● What you will do
Can you restate the lines of the entries below, word for word, from the first one through the line that includes "Given: Open the 回收站 Recycle Bin"?

● Extracted information
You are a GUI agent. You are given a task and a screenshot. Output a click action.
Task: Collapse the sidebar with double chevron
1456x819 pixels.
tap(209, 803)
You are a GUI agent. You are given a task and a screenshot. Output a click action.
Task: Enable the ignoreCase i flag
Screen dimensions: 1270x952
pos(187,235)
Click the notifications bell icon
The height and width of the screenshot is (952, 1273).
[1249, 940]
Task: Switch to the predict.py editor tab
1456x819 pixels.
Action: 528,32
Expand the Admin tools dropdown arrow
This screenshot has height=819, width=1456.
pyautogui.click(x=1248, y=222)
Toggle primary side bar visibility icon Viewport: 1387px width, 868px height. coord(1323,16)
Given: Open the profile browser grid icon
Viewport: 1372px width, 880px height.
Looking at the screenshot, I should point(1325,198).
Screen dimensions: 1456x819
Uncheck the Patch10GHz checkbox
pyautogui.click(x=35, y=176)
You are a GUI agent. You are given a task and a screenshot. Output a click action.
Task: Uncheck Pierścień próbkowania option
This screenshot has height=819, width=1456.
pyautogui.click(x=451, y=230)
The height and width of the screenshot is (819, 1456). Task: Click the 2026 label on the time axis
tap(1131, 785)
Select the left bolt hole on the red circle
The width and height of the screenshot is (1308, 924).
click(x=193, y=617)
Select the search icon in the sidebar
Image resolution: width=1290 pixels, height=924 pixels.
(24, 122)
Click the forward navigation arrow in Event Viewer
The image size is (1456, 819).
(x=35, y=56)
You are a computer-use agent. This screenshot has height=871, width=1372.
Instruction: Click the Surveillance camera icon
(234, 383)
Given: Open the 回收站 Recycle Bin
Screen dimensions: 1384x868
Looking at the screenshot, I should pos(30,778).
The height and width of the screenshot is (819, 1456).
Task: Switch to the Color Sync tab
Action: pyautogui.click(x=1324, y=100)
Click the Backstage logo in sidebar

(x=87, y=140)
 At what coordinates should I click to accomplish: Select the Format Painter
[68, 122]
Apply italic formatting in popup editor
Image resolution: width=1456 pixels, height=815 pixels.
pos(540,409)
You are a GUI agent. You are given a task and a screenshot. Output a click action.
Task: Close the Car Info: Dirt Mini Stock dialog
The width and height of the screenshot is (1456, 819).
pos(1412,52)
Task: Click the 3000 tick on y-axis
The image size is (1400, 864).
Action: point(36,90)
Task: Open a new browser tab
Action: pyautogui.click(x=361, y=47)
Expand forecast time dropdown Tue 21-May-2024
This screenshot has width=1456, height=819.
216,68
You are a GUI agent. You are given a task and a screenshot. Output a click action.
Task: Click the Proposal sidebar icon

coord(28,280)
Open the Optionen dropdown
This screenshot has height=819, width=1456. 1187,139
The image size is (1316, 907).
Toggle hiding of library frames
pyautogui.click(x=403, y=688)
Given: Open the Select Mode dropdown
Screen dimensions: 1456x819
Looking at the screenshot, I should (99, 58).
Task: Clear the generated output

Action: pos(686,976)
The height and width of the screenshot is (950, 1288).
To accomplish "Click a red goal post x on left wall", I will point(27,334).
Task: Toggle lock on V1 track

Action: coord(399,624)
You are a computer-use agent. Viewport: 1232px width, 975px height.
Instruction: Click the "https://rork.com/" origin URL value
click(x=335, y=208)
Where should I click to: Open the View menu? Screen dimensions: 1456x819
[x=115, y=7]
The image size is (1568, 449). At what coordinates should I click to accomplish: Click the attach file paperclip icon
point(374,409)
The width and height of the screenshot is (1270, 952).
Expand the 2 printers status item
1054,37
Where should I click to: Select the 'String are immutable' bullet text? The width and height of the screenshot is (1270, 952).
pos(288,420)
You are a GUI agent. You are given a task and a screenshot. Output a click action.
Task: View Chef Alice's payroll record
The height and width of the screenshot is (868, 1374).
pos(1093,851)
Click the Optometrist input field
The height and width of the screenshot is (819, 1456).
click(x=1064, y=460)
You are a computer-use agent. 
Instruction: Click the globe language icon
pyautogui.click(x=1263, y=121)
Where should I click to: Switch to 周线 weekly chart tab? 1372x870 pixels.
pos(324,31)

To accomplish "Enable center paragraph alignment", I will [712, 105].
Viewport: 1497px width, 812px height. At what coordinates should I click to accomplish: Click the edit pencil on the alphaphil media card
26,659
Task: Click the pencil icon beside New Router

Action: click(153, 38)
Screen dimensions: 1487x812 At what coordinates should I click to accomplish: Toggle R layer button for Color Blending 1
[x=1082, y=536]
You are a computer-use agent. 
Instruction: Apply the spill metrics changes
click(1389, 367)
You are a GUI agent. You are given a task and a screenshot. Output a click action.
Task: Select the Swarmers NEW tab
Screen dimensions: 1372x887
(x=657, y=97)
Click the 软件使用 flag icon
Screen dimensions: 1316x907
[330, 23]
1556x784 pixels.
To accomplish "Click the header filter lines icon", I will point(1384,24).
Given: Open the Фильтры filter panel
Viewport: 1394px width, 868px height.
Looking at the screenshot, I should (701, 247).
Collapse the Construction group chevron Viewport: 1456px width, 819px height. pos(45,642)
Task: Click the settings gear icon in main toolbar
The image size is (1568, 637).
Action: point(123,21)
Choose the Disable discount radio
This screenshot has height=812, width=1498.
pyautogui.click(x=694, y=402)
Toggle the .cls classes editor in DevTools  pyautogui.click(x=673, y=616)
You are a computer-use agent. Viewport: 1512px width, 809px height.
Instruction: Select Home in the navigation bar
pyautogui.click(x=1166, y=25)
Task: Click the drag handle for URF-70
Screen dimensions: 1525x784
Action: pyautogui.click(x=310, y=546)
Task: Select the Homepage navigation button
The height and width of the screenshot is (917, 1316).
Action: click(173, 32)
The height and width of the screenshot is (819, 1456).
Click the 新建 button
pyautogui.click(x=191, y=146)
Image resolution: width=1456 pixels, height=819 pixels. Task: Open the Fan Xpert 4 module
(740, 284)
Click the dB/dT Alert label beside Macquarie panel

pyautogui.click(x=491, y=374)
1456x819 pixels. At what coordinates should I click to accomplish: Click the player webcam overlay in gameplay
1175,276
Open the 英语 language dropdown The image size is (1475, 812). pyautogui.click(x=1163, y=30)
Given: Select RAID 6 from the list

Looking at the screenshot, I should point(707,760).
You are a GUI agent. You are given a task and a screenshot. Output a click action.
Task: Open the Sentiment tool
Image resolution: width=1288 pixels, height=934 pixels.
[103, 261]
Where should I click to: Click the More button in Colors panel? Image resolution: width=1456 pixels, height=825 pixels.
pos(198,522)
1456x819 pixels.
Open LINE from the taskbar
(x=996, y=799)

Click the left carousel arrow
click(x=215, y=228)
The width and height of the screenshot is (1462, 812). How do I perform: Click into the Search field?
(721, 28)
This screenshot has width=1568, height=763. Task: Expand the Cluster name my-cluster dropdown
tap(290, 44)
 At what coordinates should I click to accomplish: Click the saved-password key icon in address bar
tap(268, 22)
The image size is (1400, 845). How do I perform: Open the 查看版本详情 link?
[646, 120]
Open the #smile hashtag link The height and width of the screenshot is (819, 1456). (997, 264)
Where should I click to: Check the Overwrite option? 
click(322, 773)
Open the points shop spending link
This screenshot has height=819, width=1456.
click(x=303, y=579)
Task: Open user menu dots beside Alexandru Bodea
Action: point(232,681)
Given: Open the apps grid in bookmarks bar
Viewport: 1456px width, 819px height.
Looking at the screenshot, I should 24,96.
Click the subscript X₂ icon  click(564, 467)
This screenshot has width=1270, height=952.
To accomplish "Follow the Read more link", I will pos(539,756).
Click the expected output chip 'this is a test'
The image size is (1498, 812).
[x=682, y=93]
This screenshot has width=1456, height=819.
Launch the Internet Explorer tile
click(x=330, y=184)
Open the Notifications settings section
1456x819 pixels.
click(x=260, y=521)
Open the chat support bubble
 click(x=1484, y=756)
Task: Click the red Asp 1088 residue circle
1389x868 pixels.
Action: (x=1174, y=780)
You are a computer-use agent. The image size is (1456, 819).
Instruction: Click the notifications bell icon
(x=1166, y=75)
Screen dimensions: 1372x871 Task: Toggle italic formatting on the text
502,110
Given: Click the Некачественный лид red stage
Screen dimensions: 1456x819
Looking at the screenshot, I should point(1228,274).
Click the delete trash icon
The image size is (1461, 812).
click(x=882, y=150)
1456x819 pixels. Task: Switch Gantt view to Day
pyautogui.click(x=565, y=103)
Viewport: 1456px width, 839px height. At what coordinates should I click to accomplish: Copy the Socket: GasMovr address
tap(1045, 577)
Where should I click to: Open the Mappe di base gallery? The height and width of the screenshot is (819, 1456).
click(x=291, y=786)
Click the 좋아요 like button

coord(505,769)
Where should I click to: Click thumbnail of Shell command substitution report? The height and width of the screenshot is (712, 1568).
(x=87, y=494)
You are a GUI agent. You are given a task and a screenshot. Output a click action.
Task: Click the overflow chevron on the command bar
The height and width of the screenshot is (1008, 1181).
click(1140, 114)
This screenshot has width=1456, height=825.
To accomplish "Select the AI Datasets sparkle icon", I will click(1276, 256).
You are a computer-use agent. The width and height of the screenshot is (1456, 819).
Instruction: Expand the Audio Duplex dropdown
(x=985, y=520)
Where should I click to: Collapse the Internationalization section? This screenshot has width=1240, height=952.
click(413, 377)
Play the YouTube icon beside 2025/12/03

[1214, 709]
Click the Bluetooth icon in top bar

● Solution to the exercise
You are a GUI agent. You are given a task and a screenshot. Output a click action.
Task: Collapse the sidebar with double chevron
1456x819 pixels.
tap(209, 803)
You are a GUI agent. You are given a task and a screenshot. Output a click action.
Task: Enable the ignoreCase i flag
Screen dimensions: 1270x952
pos(187,235)
Click the notifications bell icon
The height and width of the screenshot is (952, 1273).
[1249, 940]
Task: Switch to the predict.py editor tab
1456x819 pixels.
Action: 528,32
Expand the Admin tools dropdown arrow
This screenshot has height=819, width=1456.
pyautogui.click(x=1248, y=222)
Toggle primary side bar visibility icon Viewport: 1387px width, 868px height. coord(1323,16)
Given: Open the profile browser grid icon
Viewport: 1372px width, 880px height.
Looking at the screenshot, I should point(1325,198).
Screen dimensions: 1456x819
Uncheck the Patch10GHz checkbox
pyautogui.click(x=35, y=176)
You are a GUI agent. You are given a task and a screenshot. Output a click action.
Task: Uncheck Pierścień próbkowania option
This screenshot has height=819, width=1456.
pyautogui.click(x=451, y=230)
The height and width of the screenshot is (819, 1456). Task: Click the 2026 label on the time axis
tap(1131, 785)
Select the left bolt hole on the red circle
The width and height of the screenshot is (1308, 924).
click(x=193, y=617)
Select the search icon in the sidebar
Image resolution: width=1290 pixels, height=924 pixels.
(24, 122)
Click the forward navigation arrow in Event Viewer
The image size is (1456, 819).
(x=35, y=56)
You are a computer-use agent. This screenshot has height=871, width=1372.
Instruction: Click the Surveillance camera icon
(234, 383)
Given: Open the 回收站 Recycle Bin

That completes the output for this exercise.